Redação do Site Inovação Tecnológica - 24/10/2025

Unidades variáveis de tempo
Observe um relógio analógico e você verá que os tracinhos que representam os minutos ou os segundos têm todos o mesmo espaçamento. Não é por acaso que há um esforço contínuo para tornar mais precisa a definição do segundo, já que é assim que melhoramos a precisão dos relógios.
Então, talvez pareça um contrassenso construir um relógio cuja unidade fundamental não seja um evento precisamente definido, mas eventos totalmente aleatórios, com durações aleatórias.
Mas é justamente isto que Kacper Prech e colegas do King's College de Londres estão propondo - e eles já demonstraram matematicamente que esse relógio de "segundos variáveis" medirá o tempo com precisão e confiabilidade.
É famosa a frase de Einstein, de que "Tempo é qualquer coisa que um relógio meça". Dando-lhe razão, os físicos defendem agora que, embora os relógios comuns façam tique-taque em intervalos regulares, eventos que não seguem um padrão predeterminado também podem ser usados para medir o tempo.
"Nosso objetivo era descobrir os ingredientes mínimos necessários para construir um relógio. Por exemplo, você ainda conseguiria medir o tempo com precisão mesmo estando preso em uma ilha deserta? Encontramos equações que mostram como criar um relógio contando eventos aleatórios ao seu redor, como ondas quebrando na praia ou seus batimentos cardíacos," explicou o professor Mark Mitchison.
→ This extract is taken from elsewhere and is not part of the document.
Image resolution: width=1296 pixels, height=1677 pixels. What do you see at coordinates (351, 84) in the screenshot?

Relógio mais preciso possível
A grande descoberta da equipe consiste em um conjunto de equações matemáticas que descreve como transformar qualquer sequência de eventos aleatórios em um relógio. Eles defendem que essas fórmulas podem ajudar a entender os processos biológicos fundamentais, como as máquinas moleculares, o transporte de proteínas, descobrir como as células do nosso corpo medem o tempo e muito mais.
Por exemplo, alguns processos consistem em "saltos" tipicamente aleatórios ocorrendo em intervalos irregulares. Se cada salto depende apenas do salto anterior, o processo é chamado de markoviano - uma cadeia de Markov (Andrey Andreyevich Markov [1856-1922]) é um modelo matemático usado para descrever uma sequência de eventos aleatórios. Exemplos podem ser encontrados em toda a natureza, desde nossos batimentos cardíacos até a flutuação dos preços das ações.
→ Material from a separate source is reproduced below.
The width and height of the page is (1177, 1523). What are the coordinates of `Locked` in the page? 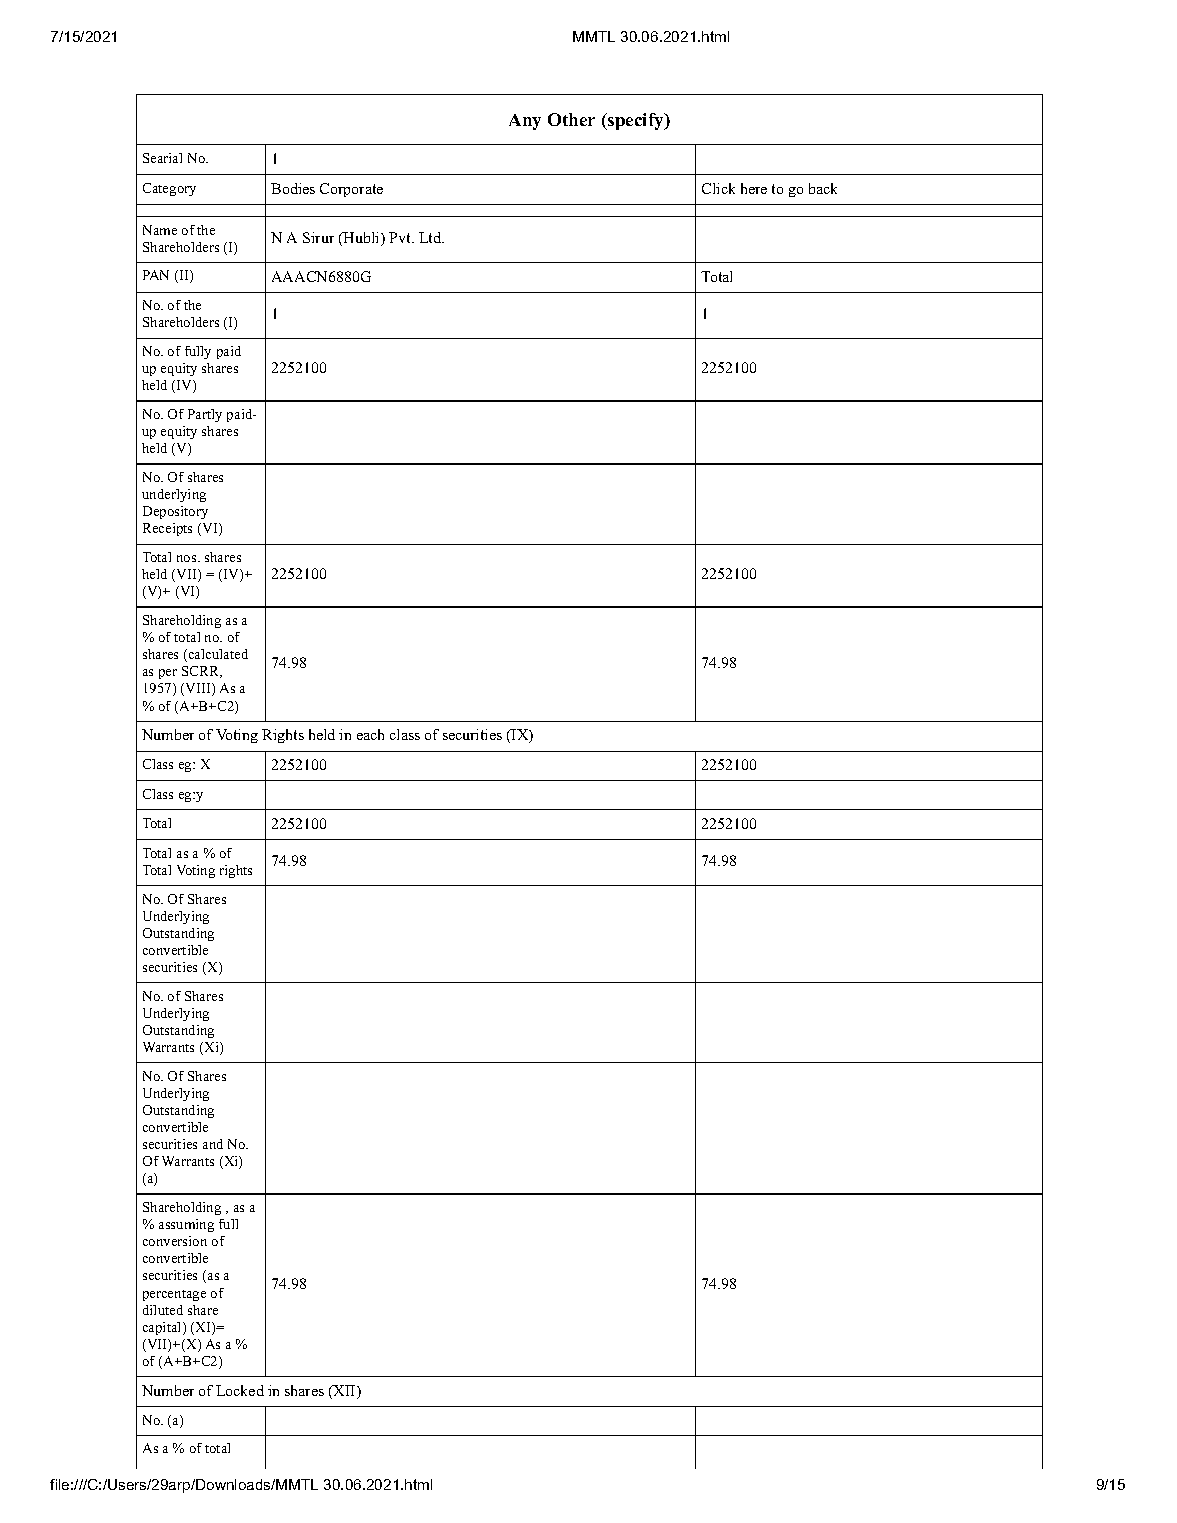 It's located at (240, 1390).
Usando as novas equações para analisar esses saltos, é possível estimar quanto tempo passou e estabelecer o limite matemático mais estrito até o momento sobre a precisão desse relógio.
E talvez seja aí que reside outro grande interesse nesse relógio de segundos aleatórios: Detectar os efeitos da mecânica quântica no mundo em escala humana.
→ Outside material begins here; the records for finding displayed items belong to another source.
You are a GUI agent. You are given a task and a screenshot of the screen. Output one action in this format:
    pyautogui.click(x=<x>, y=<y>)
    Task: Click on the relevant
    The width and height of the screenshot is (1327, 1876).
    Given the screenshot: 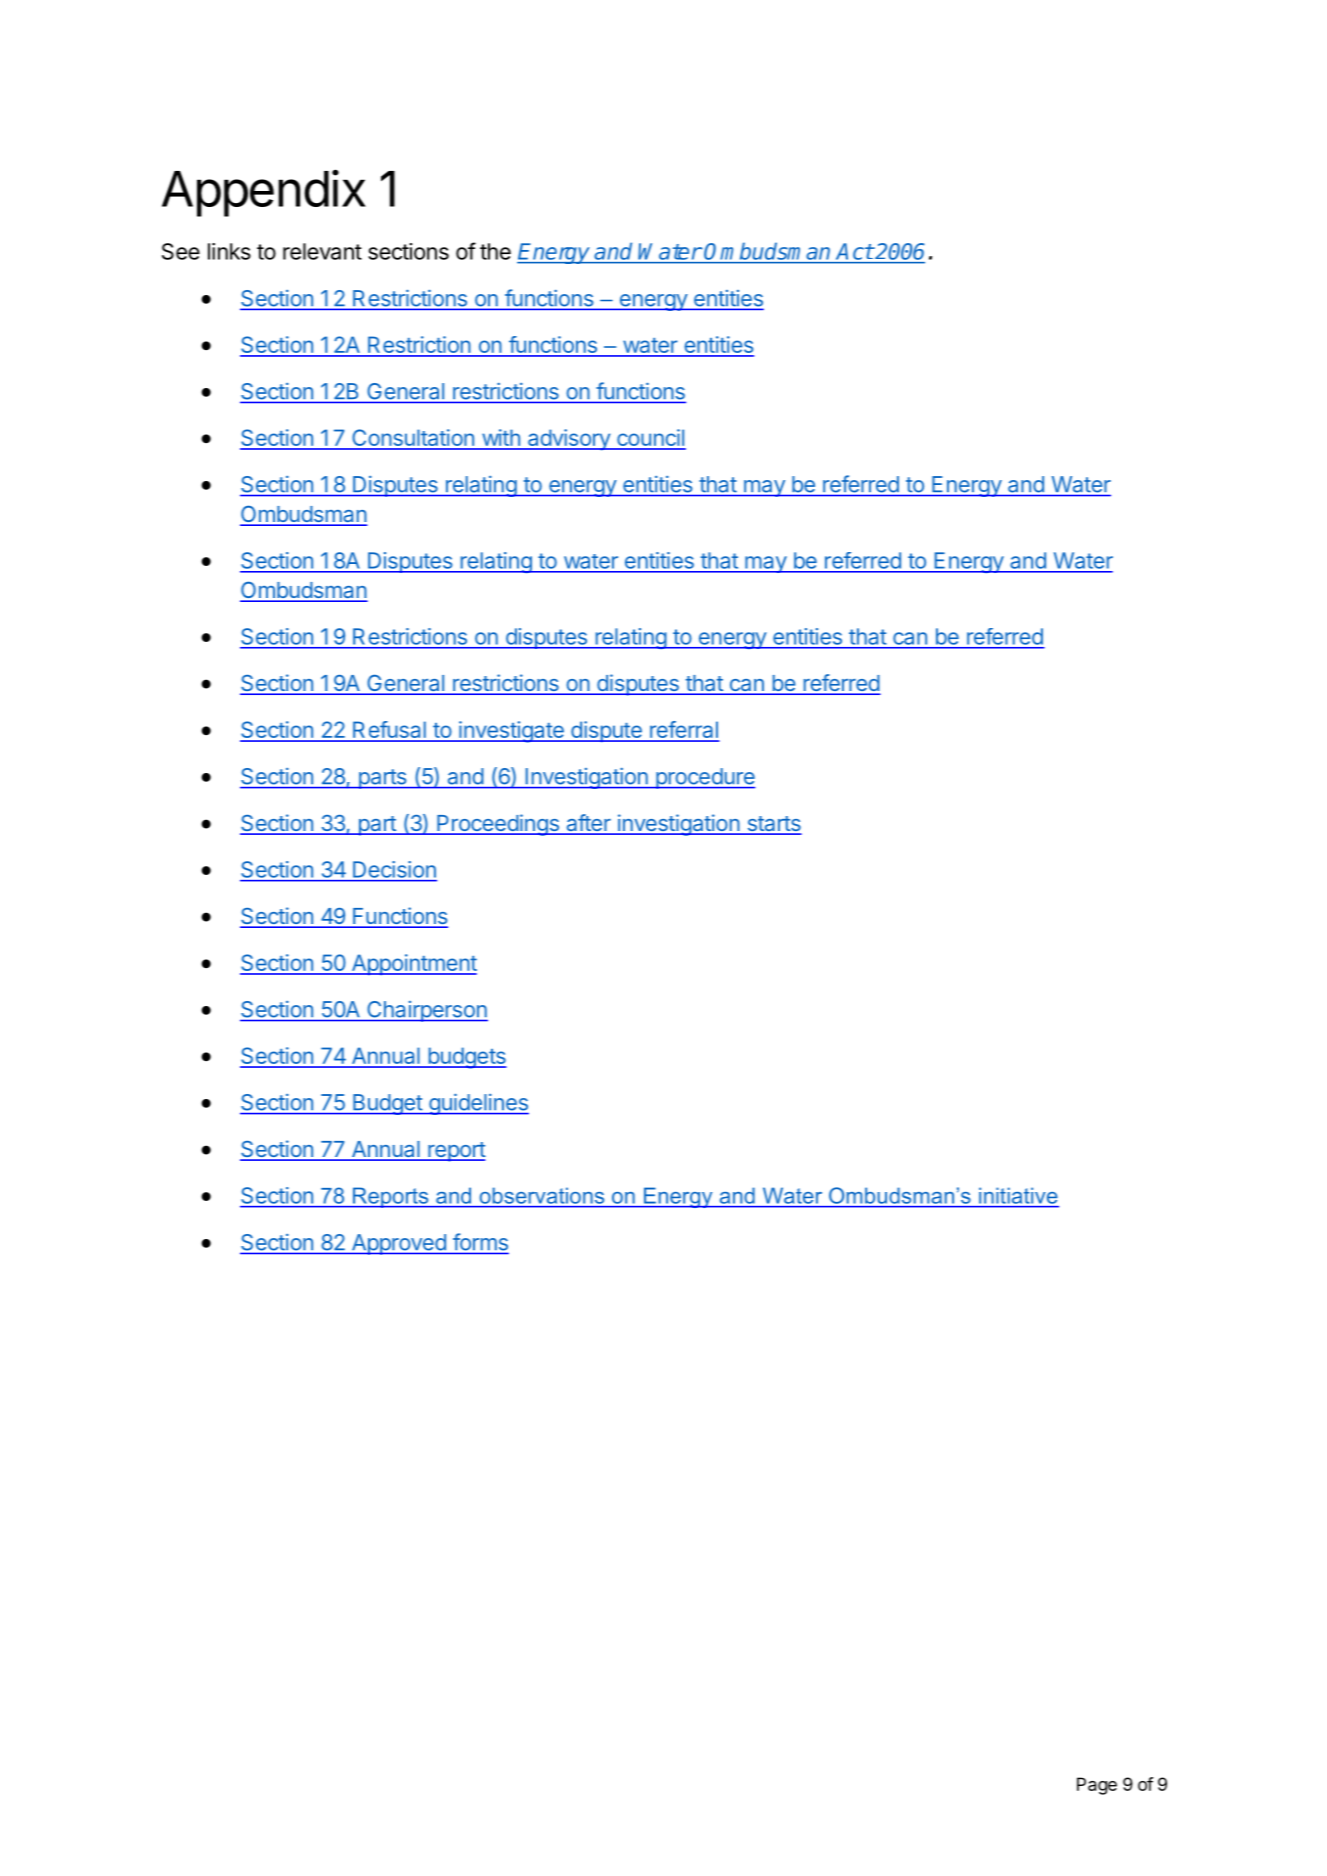 What is the action you would take?
    pyautogui.click(x=322, y=251)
"Este acaba sendo o melhor relógio possível que se pode construir contando eventos markovianos em um sistema regido pela física clássica. Portanto, se você encontrar um sistema que não segue o padrão esperado, pode ter certeza de que algo mais está acontecendo, como um comportamento quântico subjacente," explica o professor Mitchison.

Detectar a quanticidade do Universo
Cronometrar processos naturais que ocorrem em saltos pode ter implicações de longo alcance, ajudando a entender proteínas com movimentos rítmicos que apresentam mau funcionamento em doenças neurodegenerativas ou receptores químicos que as células usam para detectar toxinas prejudiciais.
Mas também pode ajudar a resolver um dos maiores enigmas da ciência moderna: Quando é que a física clássica deixa de funcionar e a mecânica quântica passa a vigorar? Alguns físicos acreditam que há uma fronteira entre o quântico e o clássico, enquanto outros pensam o contrário, que não há fronteira entre o mundo quântico e o mundo clássico.
Se o relógio agora proposto se comportar de forma diferente do que as equações sugerem, então não se trata de um processo markoviano clássico e pode haver efeitos quânticos subjacentes no sistema. Da mesma forma, relógios que usam física quântica não são restringidos pelo limite, o que explica por que tecnologias quânticas, como os relógios atômicos, podem ter um desempenho melhor do que qualquer relógio clássico.
"O tempo está no cerne de muitos mistérios não resolvidos da física quântica. Por que o tempo parece fluir em apenas uma direção? Por que nos lembramos apenas do passado e não do futuro? O tempo é quantizado em blocos discretos, da mesma forma que a energia? Ao refletir sobre o que os relógios podem fazer, esperamos, em última análise, responder a algumas dessas perguntas sobre a natureza do próprio tempo," concluiu Mitchison.